Selecting hinges and latches for the doors that would be able to withstand the service and be relatively maintenance free was a challenge. The hinges are stainless steel with high temperature lubricant and can carry 6,000 lbs each. There are 3 hinges per door, the heaviest of which weighs 1,300 lbs. The required 18,000 lb hinge capacity is controlled by blast loading. The latches are also stainless steel and can be calibrated to keep the doors from being sucked open by negative wind pressure while at the same time having the ability to release during a deflagration event and re-latch after the event for continued operation of the plant.

Once the design was completed the client solicited fabrication and erection bids from the fabricators who usually serviced the plant. No one would bid the job because they could not meet the schedule due to the shop drawing preparation time required. One fabricator offered to bid on fabrication and erection if shop drawings were supplied by the owner. In order to meet the client's needs, AMG, Inc. agreed to prepare shop drawings, which is not normally a service AMG, Inc. chooses to provide. The software, "Mechanical Desk Top, R.4", which is typically used for mechanical engineering machine design, was selected for this project. Every piece is modeled 3-D in its assembled configuration and given a piece mark. Reports can then generated for each piece for tracking purposes and a detailed 2-D shop drawing is generated for each piece from the 3-D Model. There were over 54,000 pieces required for the Spark Box, including bolts gaskets and seals, hinges and latches, etc.

The new Spark Box was tested by a deflagration event within the first week of service. It performed as intended and has continued to do so for 7 years since. It has done its job so problem free that the maintenance catwalks that were designed to provide service access to the door hardware and permit resetting the Door latches have never been purchased or installed.

Since the box was built, observation a deflagration event at night by an employee gives a better understanding of the mechanics of the phenomena than was available at the time of design. Based on the sound, the deflagration begins at the furnace and propagates through the duct until it reaches the Spark Box. The duct has tremendous reserve strength for sustaining a deflagration because it is loaded in hoop tension by the overpressure. After reaching the Spark Box the flame front bursts into it from the 10 ft diameter duct. This creates a huge ignition source, much greater in volume than the point ignition source on which the NFPA equations are based. The result is much higher over pressures than predicted by the NFPA equations.

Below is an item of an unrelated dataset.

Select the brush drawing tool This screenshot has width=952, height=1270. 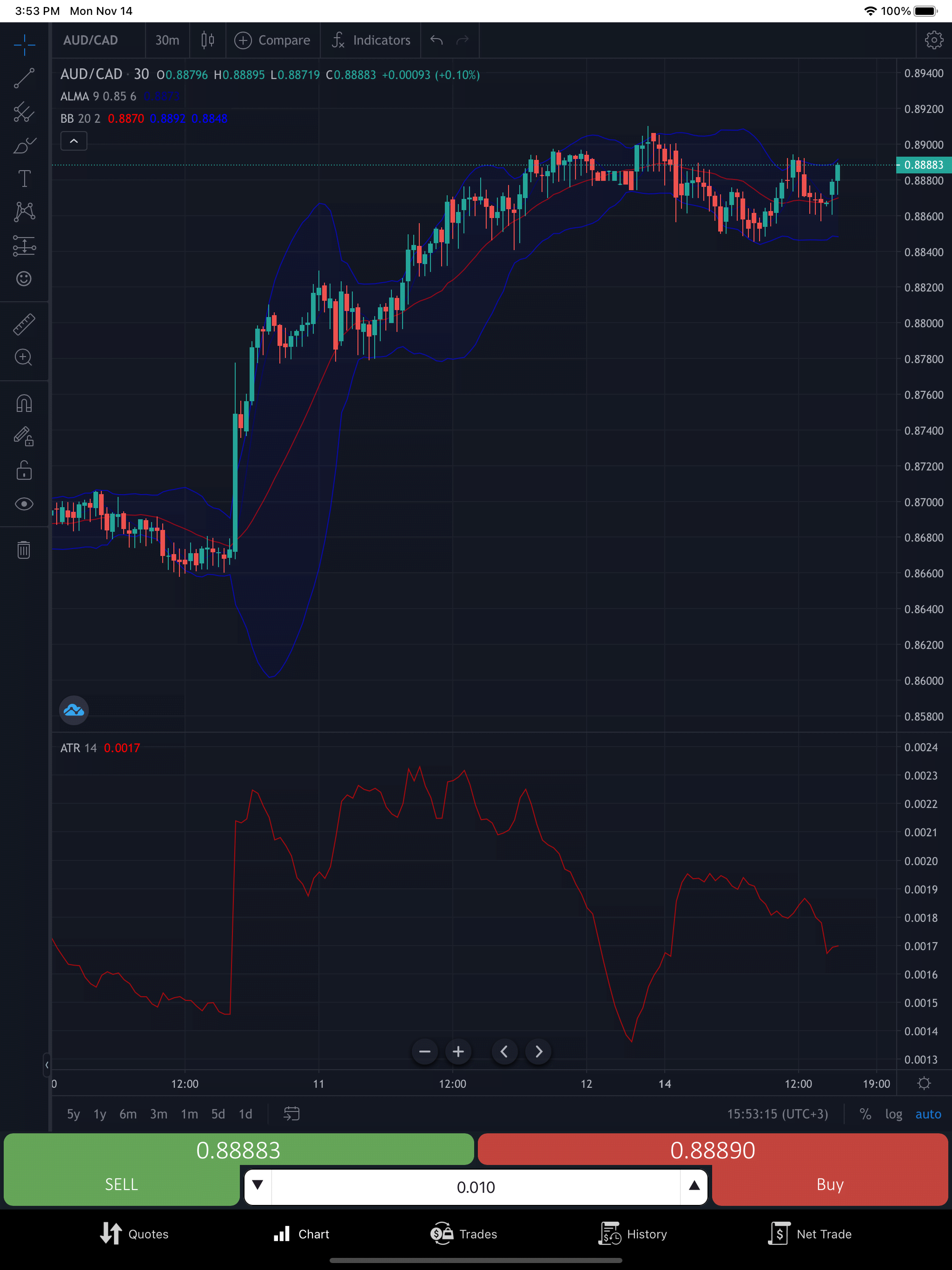point(24,146)
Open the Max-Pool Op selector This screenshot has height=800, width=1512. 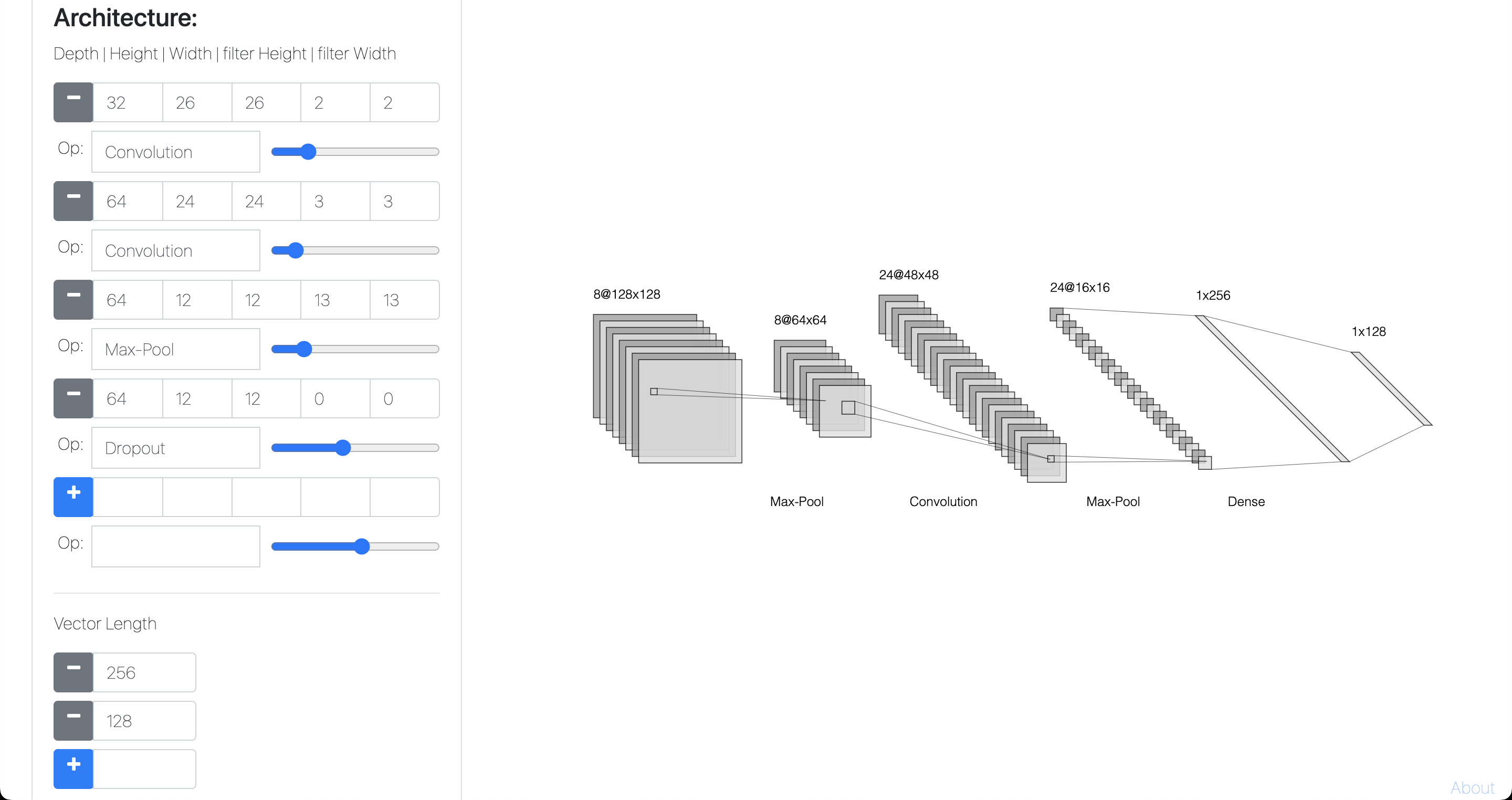pyautogui.click(x=175, y=349)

Nevertheless, the most severe load that the box sees, based on observations of yielding patterns of the metal deck panels in some of the larger doors is the vacuum pressure created inside the box when the air is blasted out and then the doors slam closed again after an event.

The employee who witnessed the event said that when the deflagration hit the Spark Box, "sixteen doors instantly flew open and each shot out a twenty foot long fireball that looked like dragon's breath, and then it was over, with no evidence that it had ever happened".